Using a retrospective cohort study design, we abstracted routinely collected clinical data from medical records of children from birth to 15 years old, who had received ART for at least 6 months at Livingstone Central Hospital in Southern Province Zambia, between January 2003 and June 2015. The primary outcome was death. Cause of death was ascertained from medical records and death certificates. Distribution of survival times according to baseline covariates were estimated using Kaplan Meier and Cox Proportional Hazards methods.
Overall, 1039 children were commenced on ART during the study period. The median age at treatment initiation was 3.6 years (IQR: 1.3-8.6) and 520 (50%) children were female. Of these, 71 (7%) died, 164 (16%) were lost to follow-up, 210 (20%) transferred and 594 (56%) were actively on treatment. After 4450 person years, mortality rate was 1.6/100 (95% CI: 1.4-1.8). Mortality was highest during the first 3 months of treatment (11.7/100 (95% CI: 7.6-16.3).
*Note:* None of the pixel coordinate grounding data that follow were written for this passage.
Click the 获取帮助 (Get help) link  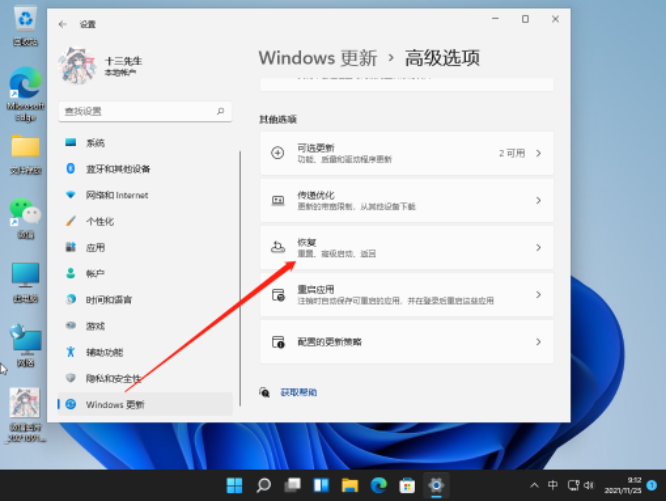pyautogui.click(x=298, y=392)
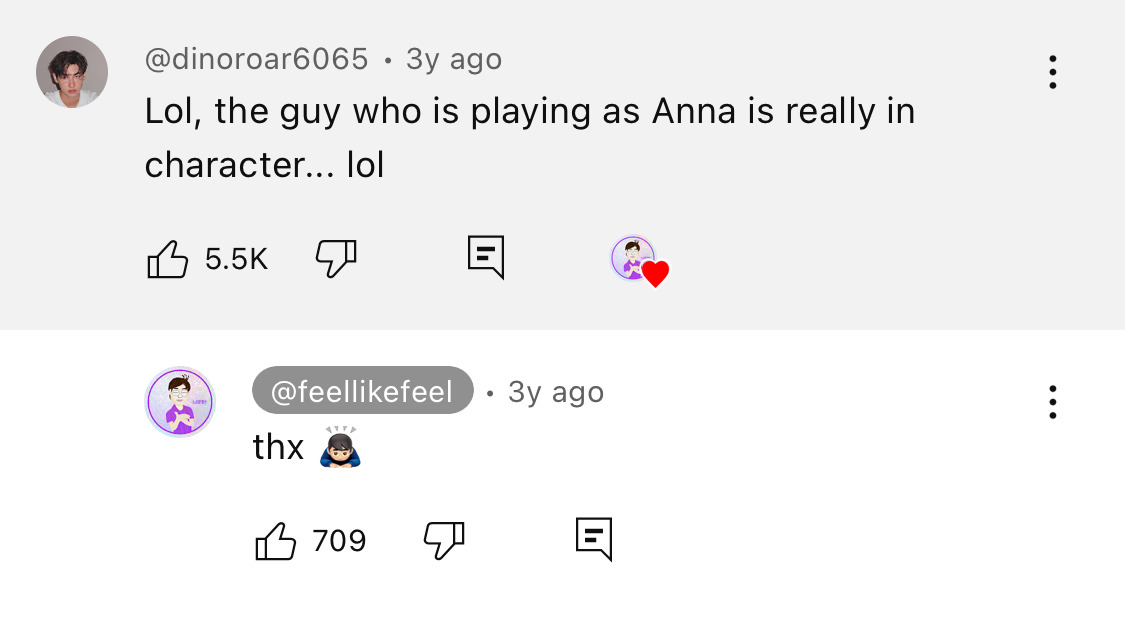Click the reply's "3y ago" timestamp
The height and width of the screenshot is (624, 1125).
[x=556, y=392]
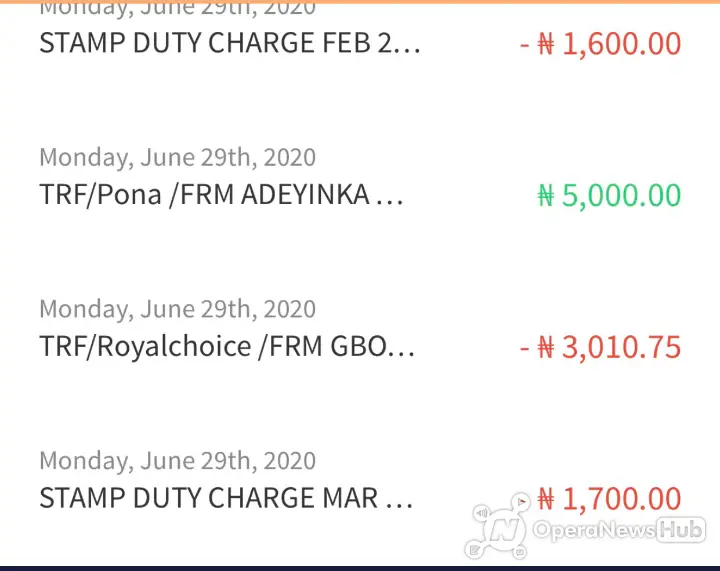
Task: Click the -₦3,010.75 debit amount
Action: click(x=600, y=347)
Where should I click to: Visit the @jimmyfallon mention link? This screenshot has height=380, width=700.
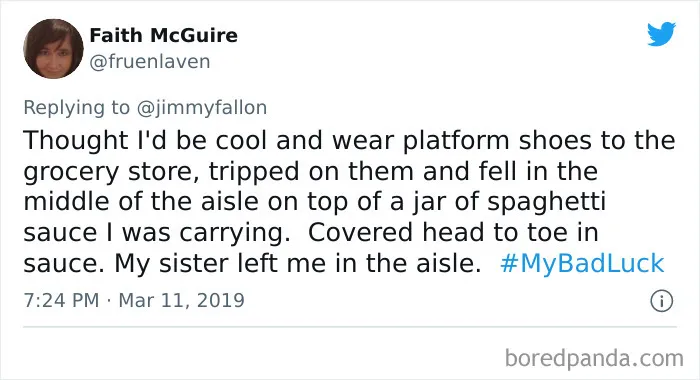point(202,108)
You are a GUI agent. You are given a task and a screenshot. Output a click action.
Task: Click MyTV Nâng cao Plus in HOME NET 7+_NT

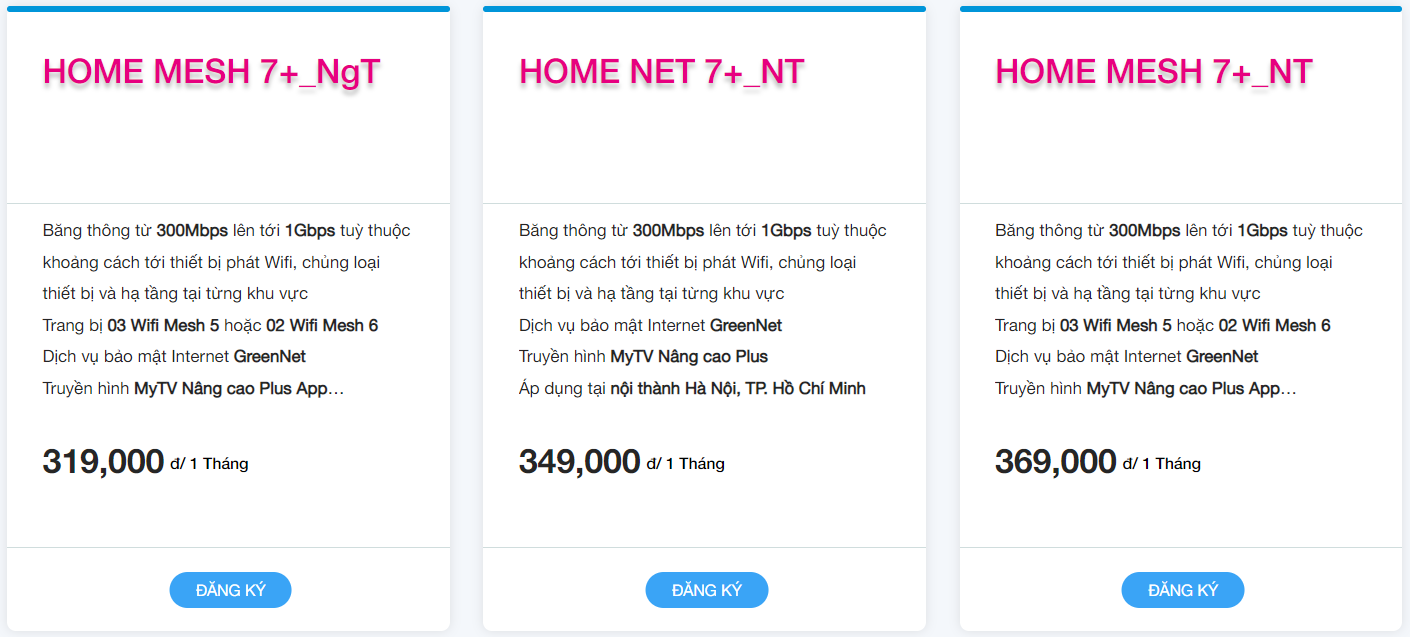pyautogui.click(x=689, y=356)
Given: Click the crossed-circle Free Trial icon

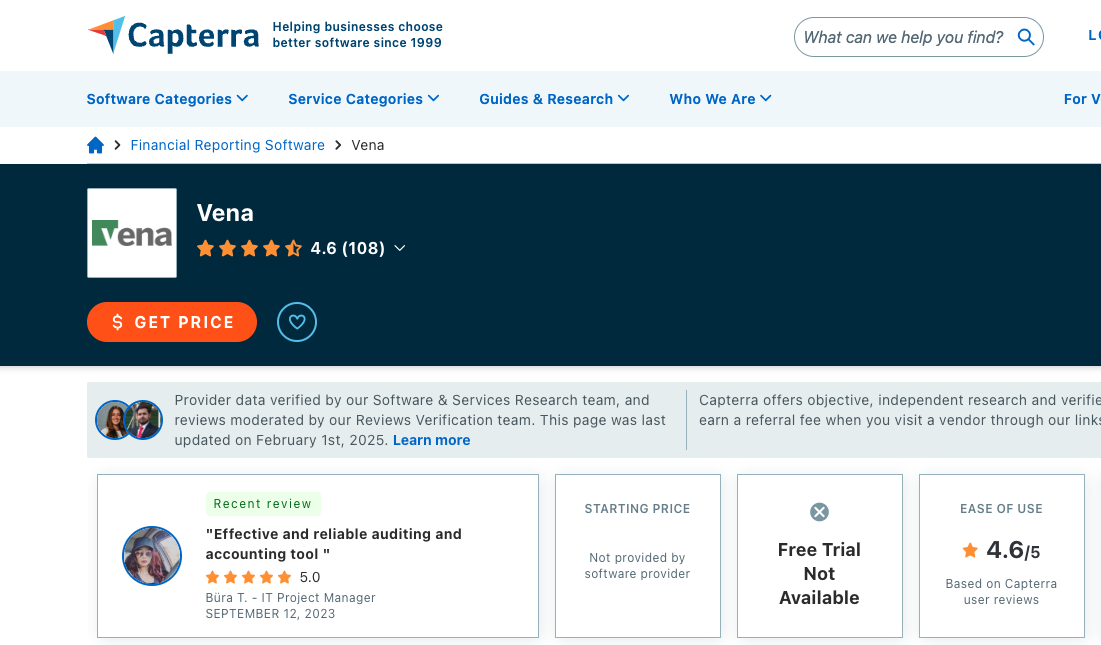Looking at the screenshot, I should pos(819,511).
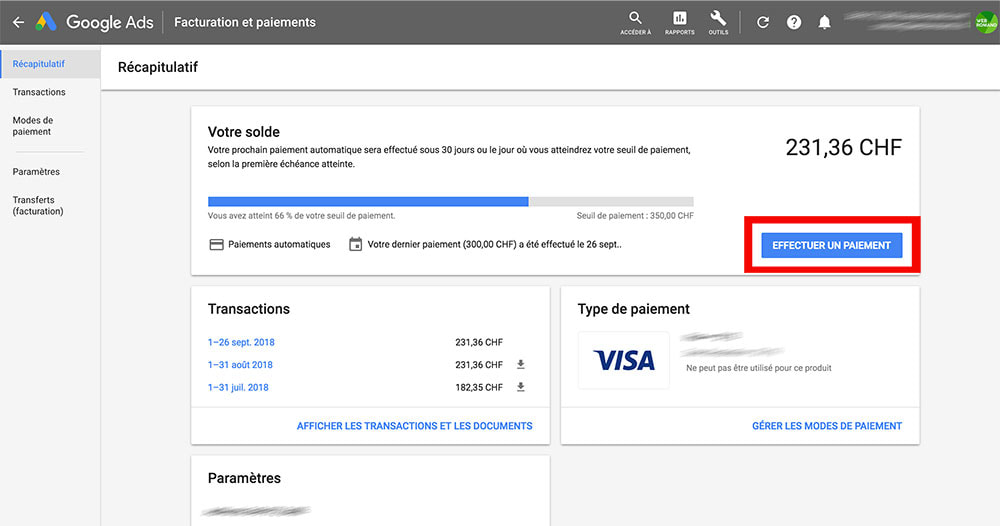Click Gérer les modes de paiement
The height and width of the screenshot is (526, 1000).
coord(826,426)
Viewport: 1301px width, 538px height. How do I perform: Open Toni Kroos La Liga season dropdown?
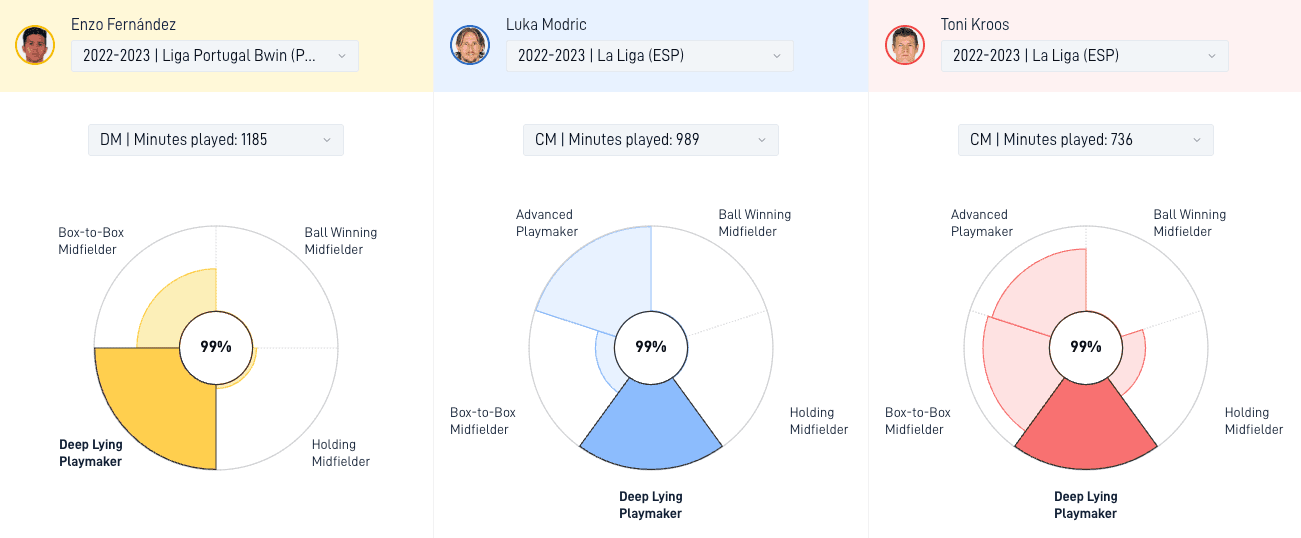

In multivariable proportional hazards regression, the adjusted hazards of death were highest among children aged < 1 year (aHR = 3.1 (95% CI: 1.3-6.4), compared to those aged 6-15 years, WHO stage 4 (aHR =4.8 (95% CI: 2.3-10), compared to WHO stage 1 and 2. In the sensitivity analysis to address bias due to loss to follow-up, mortality increased 5 times when we assumed that all the children who were lost to follow up died within 90 days of their last visit.
We observed low attrition due to mortality among children on ART. Loss to follow-up was high (16%). Mortality was highest during the first 3 months of treatment. Children aged less than one year and those with advanced WHO disease stage had higher mortality. We recommend effective interventions to improve retention in care and early diagnosis of HIV in children.